Why the gap keeps widening

The pattern across Apple Intelligence releases is that the demo bar runs ahead of what the engineering can deliver, and the gap widens because the demo bar keeps moving with each WWDC. A few reasons in the shape of the work itself:

The on-device-first commitment is real and constraining. Apple's privacy story requires that most of the AI runs on the device or on attested-private servers. That commitment is the right strategic position; it also limits what's deliverable because the on-device model is just smaller than the closed-frontier hosted models everyone else is competing with.

Siri's foundations are still 2014. The base Siri sits on is a decade-plus old. Modernizing it without breaking everything is hard. Apple has been doing this in steps; the rate of improvement is real but slow relative to the rate at which the AI conversation has moved.

Quality-bar enforcement. Apple ships when something is consumer-grade, not when it's demo-able. The features that shipped from WWDC 2025 are the ones that hit Apple's quality bar; the ones that didn't are still being polished or rebuilt. That discipline produces fewer regressions than the competition; it also produces the persistent gap between demo and ship.

The strategic-positioning bet on personal-data integration. Apple's bet is that the AI features that compound personal context (across mail, messages, calendar, photos, notes) are the durable differentiator. That bet might be right. The execution requires solving hard problems in privacy-preserving on-device inference and cross-app data integration that nobody else has fully solved either. The slow pace reflects real engineering difficulty.

Where this puts Apple, three months in

The competitive position is strange. Apple's hardware position for personal AI is the strongest in the industry, the Apple Silicon plus open-weights story I keep coming back to means the Mac platform supports principled personal AI better than any alternative. Apple's software position is meaningfully behind the hosted-AI competition on the user-visible features that matter to consumers.

That gap is interesting because it's the gap between "the foundation is best in class" and "the consumer experience hasn't caught up." For the principled-user population I described in the called-my-shot piece, the Apple platform is the right base, you build your own personal-AI workflows on top of Apple Silicon and capture the value Apple Intelligence isn't capturing for you. For the casual-user population, Apple Intelligence is still the visible AI feature on their device, and it's still meaningfully less impressive than what they get from ChatGPT or Claude or Gemini directly.

That fork, principled-user happy with the foundation, casual-user disappointed with the surface, is a real strategic problem for Apple. The disappointment compounds the longer the gap persists.
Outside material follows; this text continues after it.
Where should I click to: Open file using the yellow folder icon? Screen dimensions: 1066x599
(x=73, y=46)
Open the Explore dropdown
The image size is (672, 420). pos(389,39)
What I'd watch for the rest of the year

A few things that would tell me Apple is closing the gap rather than letting it widen:

A meaningful Siri ship by end-of-year. The personal-context Siri demo from WWDC needs to ship before WWDC 2026, or the credibility cost of two years of unshipped Siri demos becomes serious.
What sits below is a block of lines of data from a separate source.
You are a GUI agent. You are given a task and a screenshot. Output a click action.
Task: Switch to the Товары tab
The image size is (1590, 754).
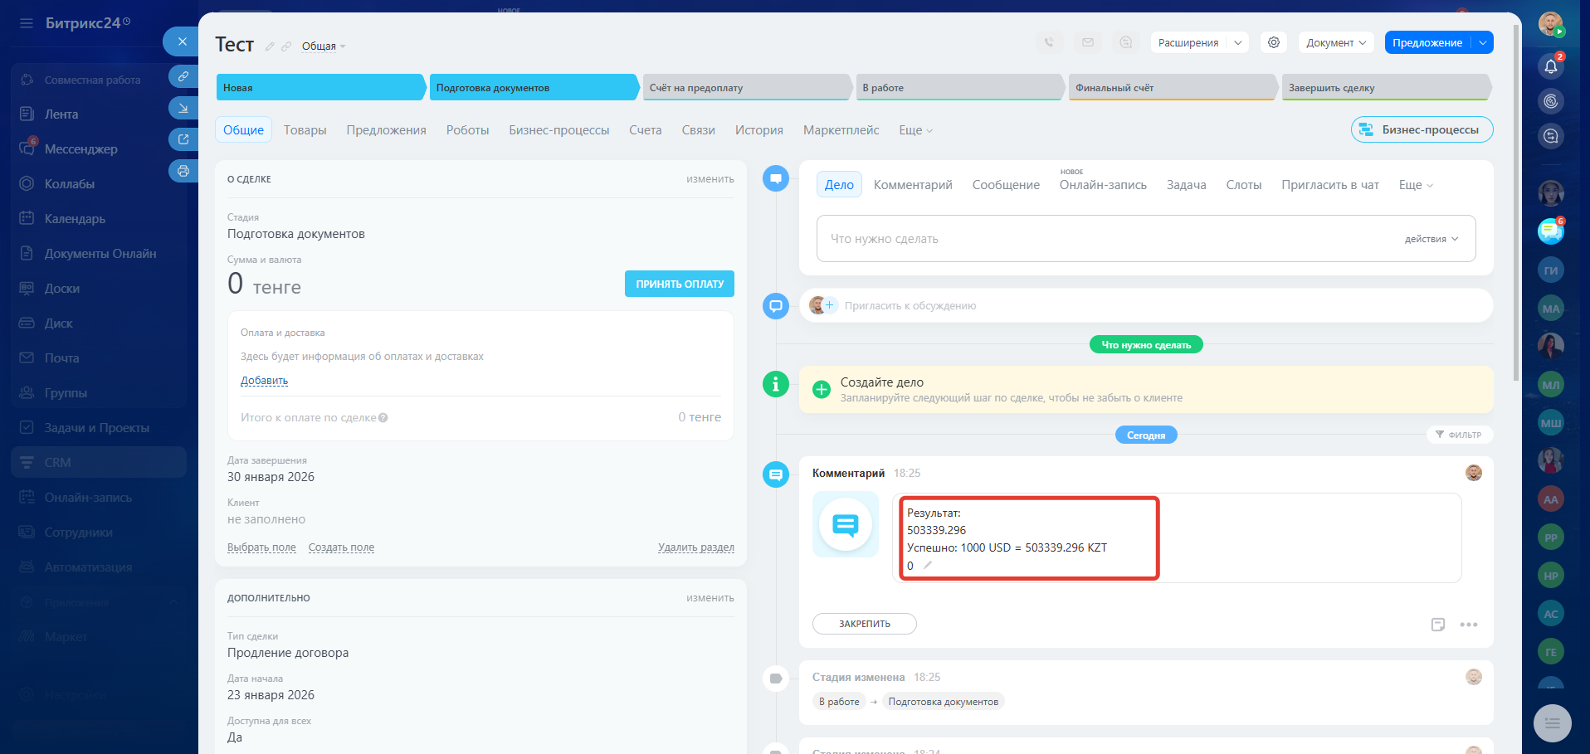point(305,130)
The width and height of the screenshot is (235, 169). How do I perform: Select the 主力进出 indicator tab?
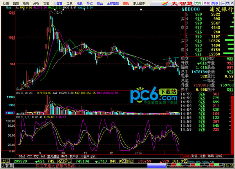tap(54, 156)
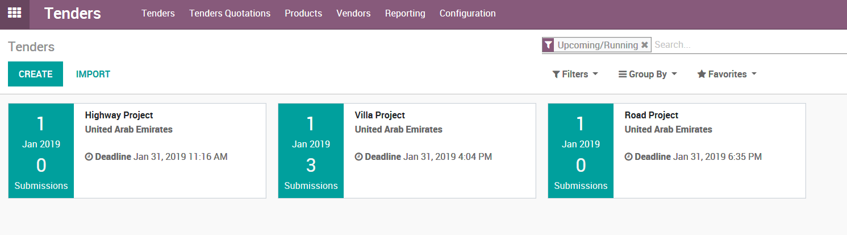The width and height of the screenshot is (847, 235).
Task: Open the apps grid menu icon
Action: 14,13
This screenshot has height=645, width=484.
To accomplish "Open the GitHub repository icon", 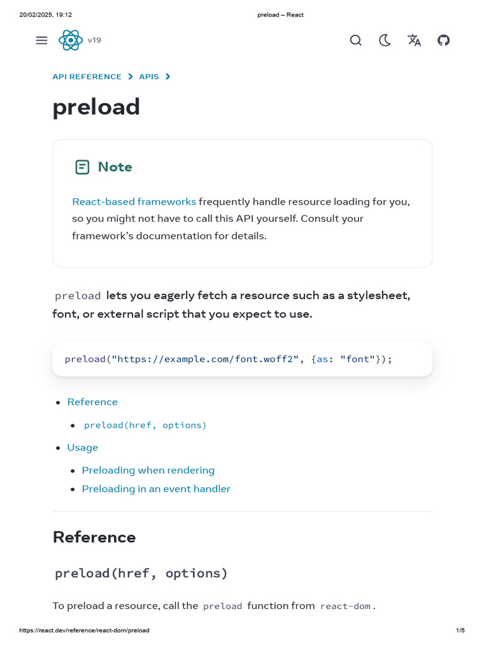I will (444, 40).
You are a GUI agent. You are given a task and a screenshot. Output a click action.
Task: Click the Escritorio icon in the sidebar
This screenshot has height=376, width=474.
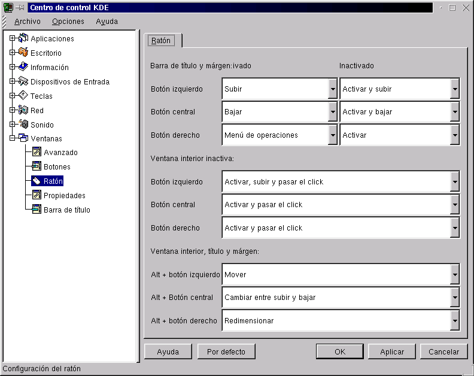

A bigger on-device model. The 3B-class model is the binding constraint. A 7B or 12B on-device model would meaningfully expand what Apple Intelligence can do without leaving the device. The hardware can support it; the question is whether Apple ships it.

Better third-party-model integration depth. ChatGPT in writing-tools is a starting point. Cross-system Claude or Gemini integration with personal context would be a meaningful capability story for users who don't want to commit to ChatGPT.
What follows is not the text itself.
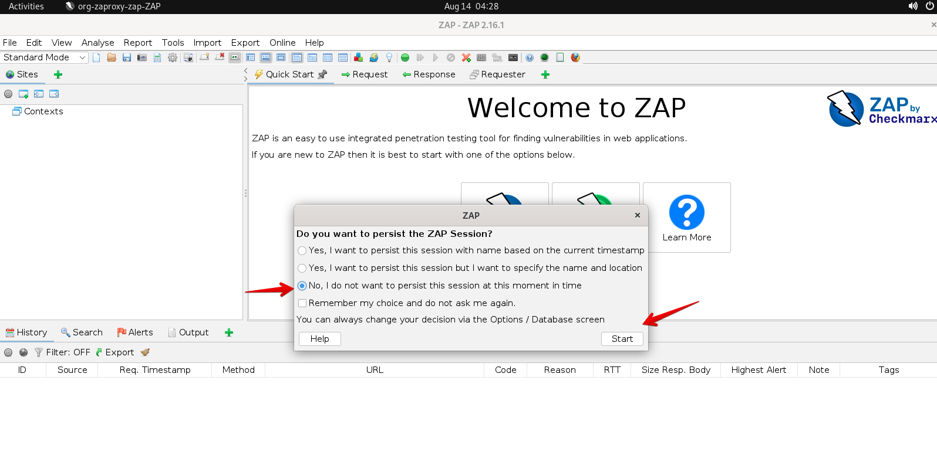Select the Contexts tree node
The height and width of the screenshot is (455, 937).
43,111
A serious consumer pitch for principled personal AI. The foundation is there; the consumer-friendly framing isn't. Apple is the most plausible vendor to build the bridge from "casual hosted user" to "principled personal user." Whether they do it in 2025 or wait another year is the strategic question of the category.

Three months in, the WWDC 2025 follow-through is doing what every WWDC Apple Intelligence follow-through has done, shipping the foundation, slipping the headline. The question is whether the next ship cycle starts to close that gap or whether the pattern locks in for another year. The window is closing; the consumer competition is moving faster than Apple is. Worth watching closely.